Building a Boundary Map
A boundary map starts with 2 picks. The first is the Boundary Set that covers your area, and the second is how each polygon gets colored. Open Map Tools, click the Boundary Tool, and open the Boundary Set dropdown. Pick US States or a set the panel offers. Maptive ships 5 fill types. No Fill or Manual Fill leaves outlines you color by hand. My Numerical Data colors by a column aggregated with Sum, Average, Max, or Min. My Group or Territory Data colors by a category column where the winning value drives the polygon. Marker Count and Location Density colors by row counts. Demographic Census Data covers population, income, and age across US and Canada.
Once a fill type is set, click Load Boundaries and the polygons paint across the map. Customize Fills opens the color progression, the number of ranges, and the range method. Value Ranges is recommended for a tidy spread, and Percentage Ranges suits fixed brackets. Opacity runs 0 to 100 per range, and the picker takes an HTML code for a brand palette.
Boundary Formatting sets Line Width and Line Color for polygon edges, with width at 0 to hide them. Toggles for Ignore Filters, Combine Groups, and Hide Areas W/O data round out the panel.

Connecting Markers to Polygons
Boundary maps only sing when your markers attach to the right polygon. Maptive handles that link in the Sync Data tab. The default option is Geometry, a point in polygon match where every marker drops into whichever boundary holds its coordinates. That works for addresses that geocoded cleanly, since the latitude and longitude place the pin somewhere on Earth.
The second option is Data, a text match against a column in your spreadsheet. Pick the column, point Maptive at the boundary attribute, and the rows attach by name even if the address itself never geocoded. The docs call out census track numbers as a primary case here, since long ID strings need an exact match rather than a coordinate hit. Incomplete address fields also benefit, because a row missing a street will tie to a boundary if the state or zip column lines up.
Once markers and polygons are linked, every aggregation runs on that connection. Sum, Average, Max, and Min draw from rows inside each polygon. Marker Count rises and falls with the same row set. Click any polygon and the right side panel opens with totals, row count, and any custom metrics. Combine Groups can fold same-group polygons into a single unit so totals merge.

Isolating Polygons for Snapshots
The Boundary Isolation Tool, also called the cutting tool, narrows the map to a single boundary or territory. Click any polygon, then click the Isolate Boundary Button in the right side menu. The rest of the map drops away, leaving the polygon, its fill, and its labels in place. Pick a background color from the default list, or set a custom color with the picker, to control what sits behind the isolated region on screen.

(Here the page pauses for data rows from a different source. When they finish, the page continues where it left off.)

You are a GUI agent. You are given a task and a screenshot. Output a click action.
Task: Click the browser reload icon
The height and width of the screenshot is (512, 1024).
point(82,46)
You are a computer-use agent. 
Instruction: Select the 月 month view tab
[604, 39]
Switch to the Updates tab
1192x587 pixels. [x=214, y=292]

The tool isolates 1 boundary at a time. To show several states or zips together, build a territory first, either through the Automated Territory Tool or the Territory Drawing Tool, and isolate that territory instead. The same workflow applies to any group of polygons inside a single territory.

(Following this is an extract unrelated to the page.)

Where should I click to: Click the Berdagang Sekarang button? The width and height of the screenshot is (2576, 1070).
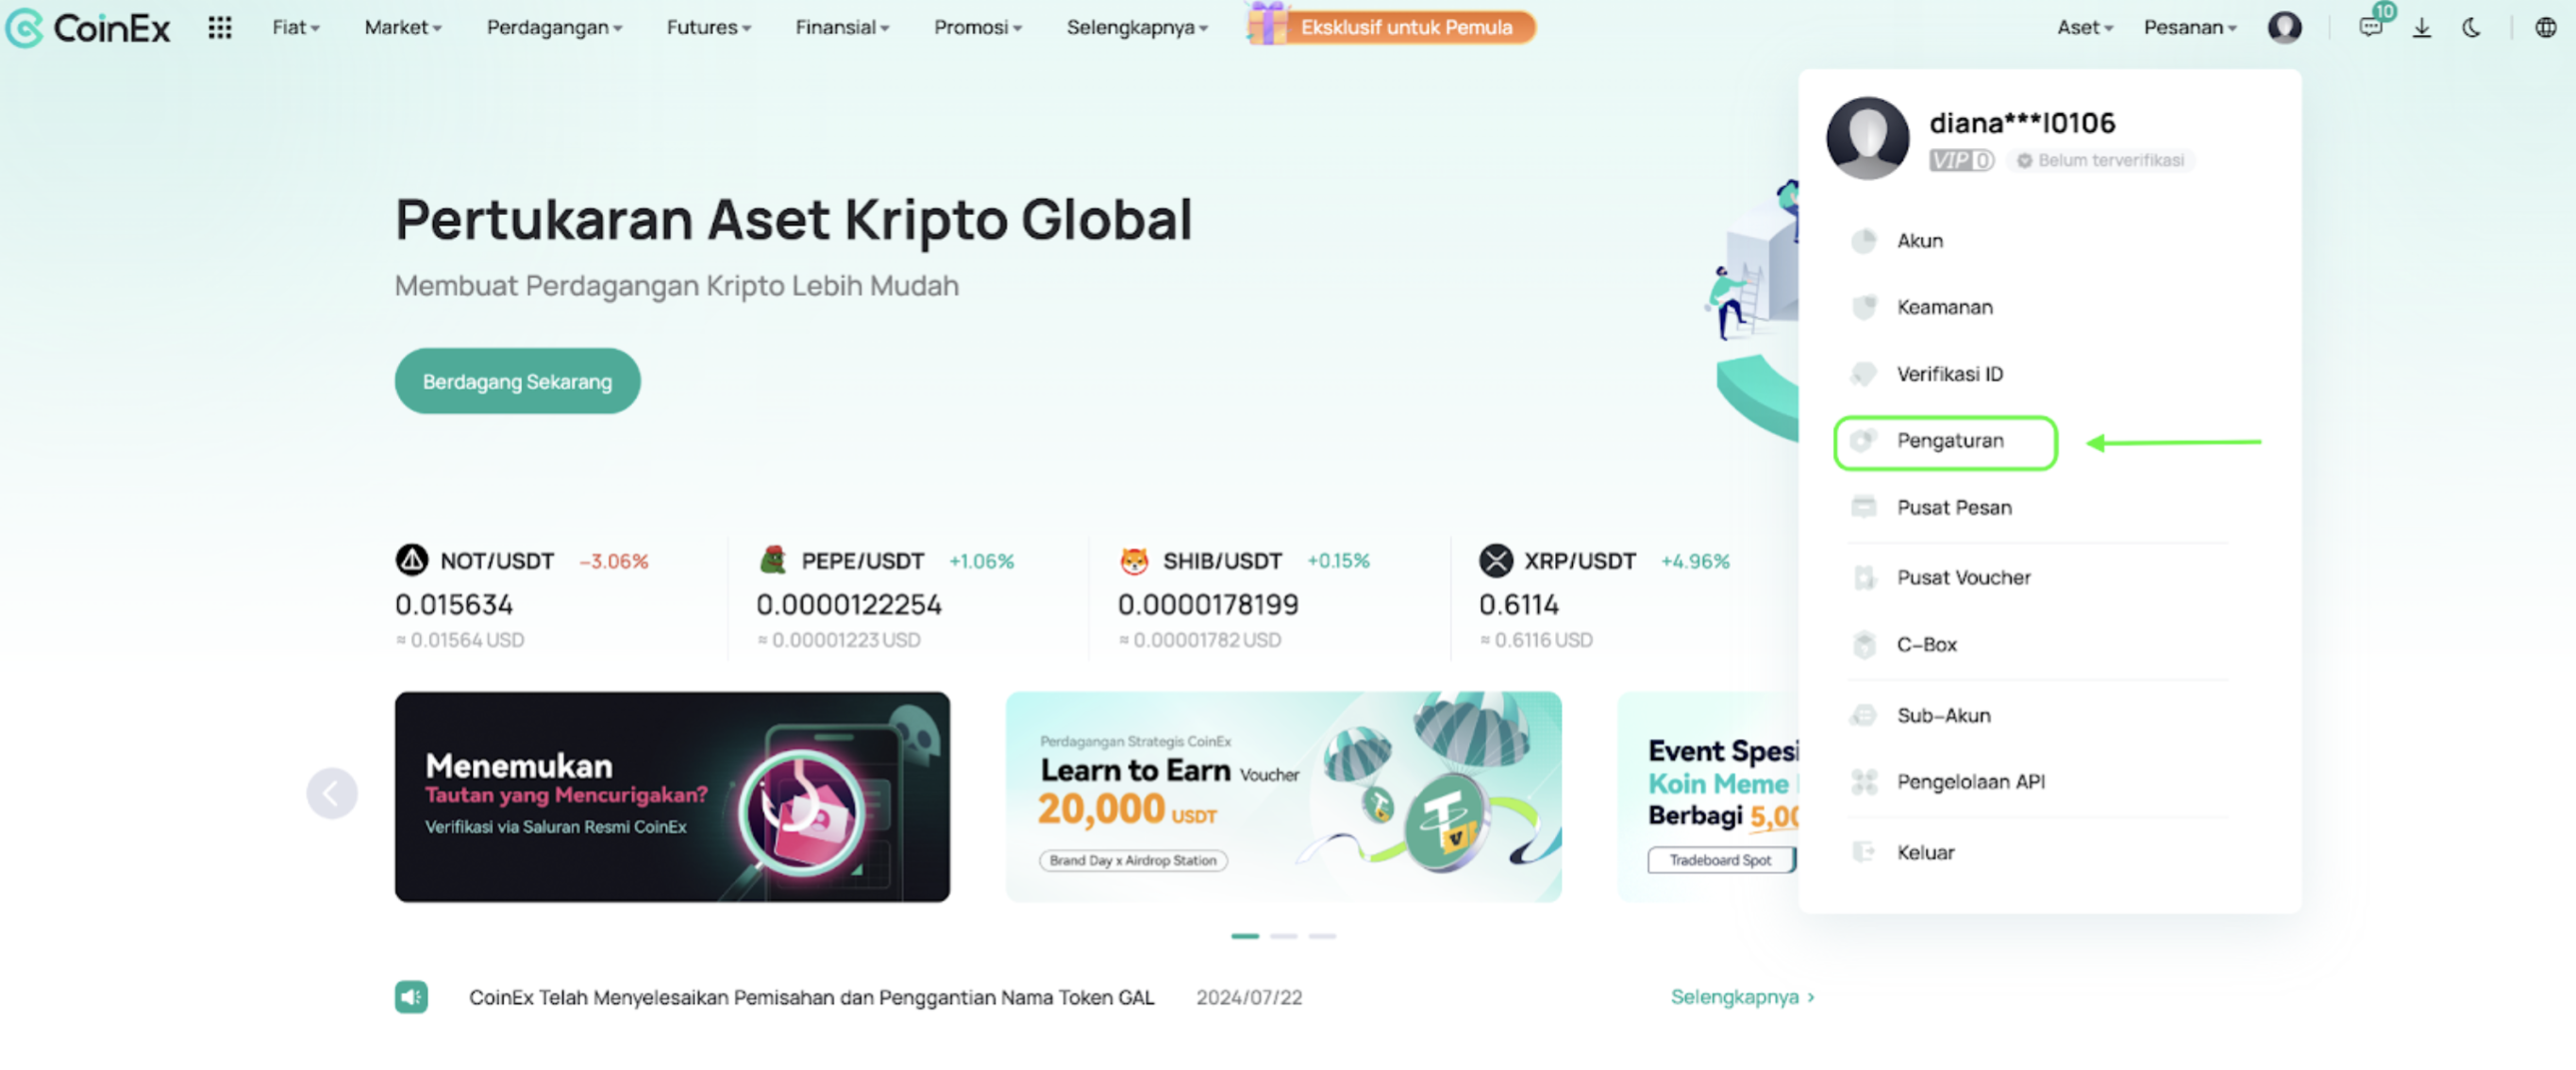point(517,381)
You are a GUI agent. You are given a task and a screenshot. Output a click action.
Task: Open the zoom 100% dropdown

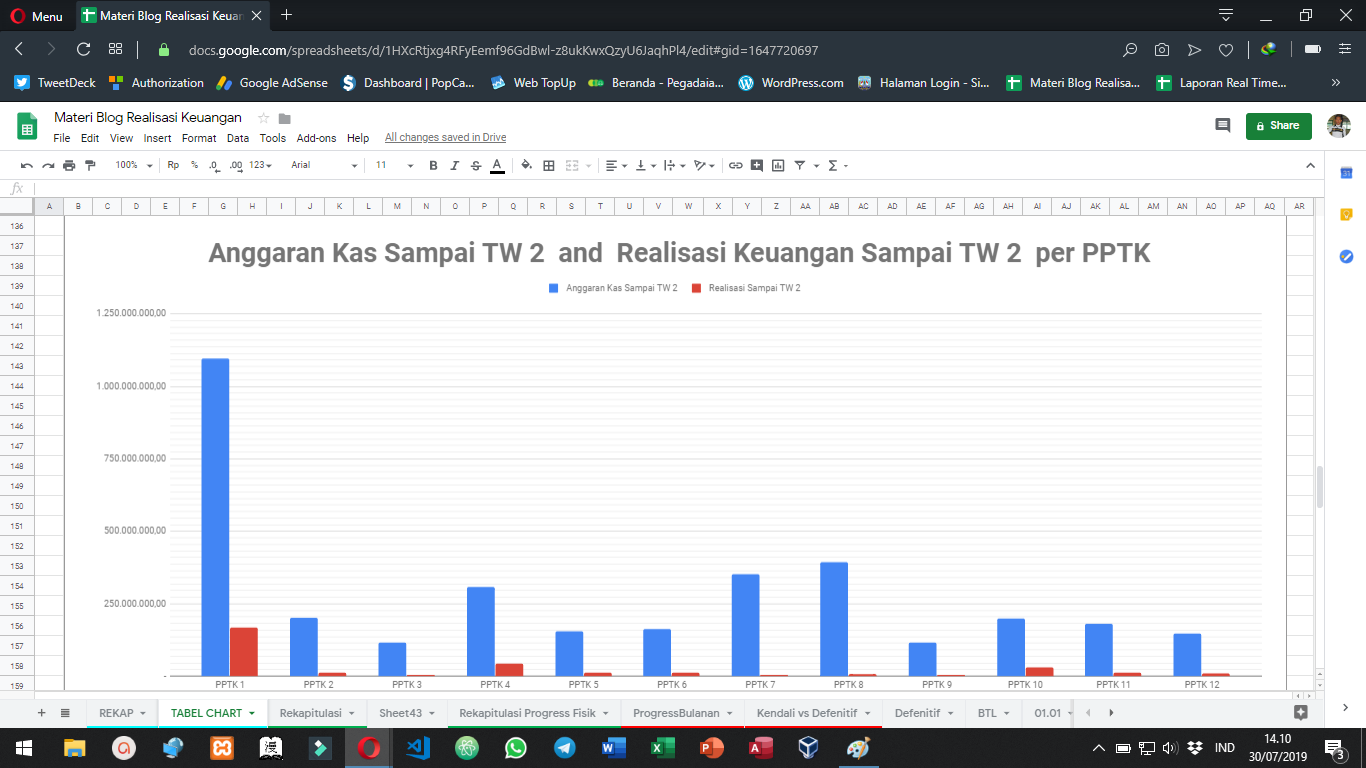tap(133, 165)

Removing the isolation is a 3 way option. Click the isolated polygon and click the isolation tool again to restore the full view, delete the boundaries or territories from the map, or click the garbage can icon at the bottom where boundaries and territories are listed. The docs name screenshot work as the case for the cutting tool, useful when you are taking an image of a region. Aggregated totals stay visible while the polygon is isolated, so the snapshot keeps its data context.